Chainlink (LINK) is staging a cautious recovery after defending the critical $10.40–$10.50 support zone, signaling potential for a short-term rebound. The level aligns with the 1.0 Fibonacci retracement from the recent swing high, where strong historical demand has repeatedly stabilized price action.
Despite prevailing bearish pressure, a descending wedge breakout pattern is taking shape on the 4-hour chart, with price attempting to break above prior trendline resistance at $11.60.Momentum indicators are gradually improving. The RSI has recovered to 42.17, suggesting waning selling pressure, while the Stochastic RSI shows a bullish crossover near 67, indicating potential for upward continuation if volume supports. However, the MACD histogram remains faint, and although a bullish crossover is in place, it lacks decisive momentum.

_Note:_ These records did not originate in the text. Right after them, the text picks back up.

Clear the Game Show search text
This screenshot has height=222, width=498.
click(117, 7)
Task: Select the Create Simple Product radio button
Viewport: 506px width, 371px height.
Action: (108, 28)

LINK/USD price dynamics (March 2025 - April 2025) Source: TradingView.
Resistance looms at $12.30–$13.40 zone
The next key levels to watch lie between $12.17 and $13.44, corresponding to the 0.382 to 0.618 Fibonacci retracement zones. These levels also align with supply clusters and EMA resistance on the 4-hour chart. The 20 EMA at $11.51 and the 50 EMA at $12.29 are currently above the price, highlighting the importance of reclaiming these to shift market structure. The 200 EMA at $13.99 remains the macro target for bulls aiming to reverse the broader downtrend.
Until LINK reclaims $13.40 with strong volume and bullish confirmation, it remains in a consolidation phase. A failure to break above this cluster could reinforce bearish sentiment, exposing LINK to a retest of the $10.50 zone.
In earlier updates, we highlighted that LINK was nearing its accumulation zone, and a wedge pattern was forming. The current price action confirms this, but without a decisive breakout, upside targets remain speculative.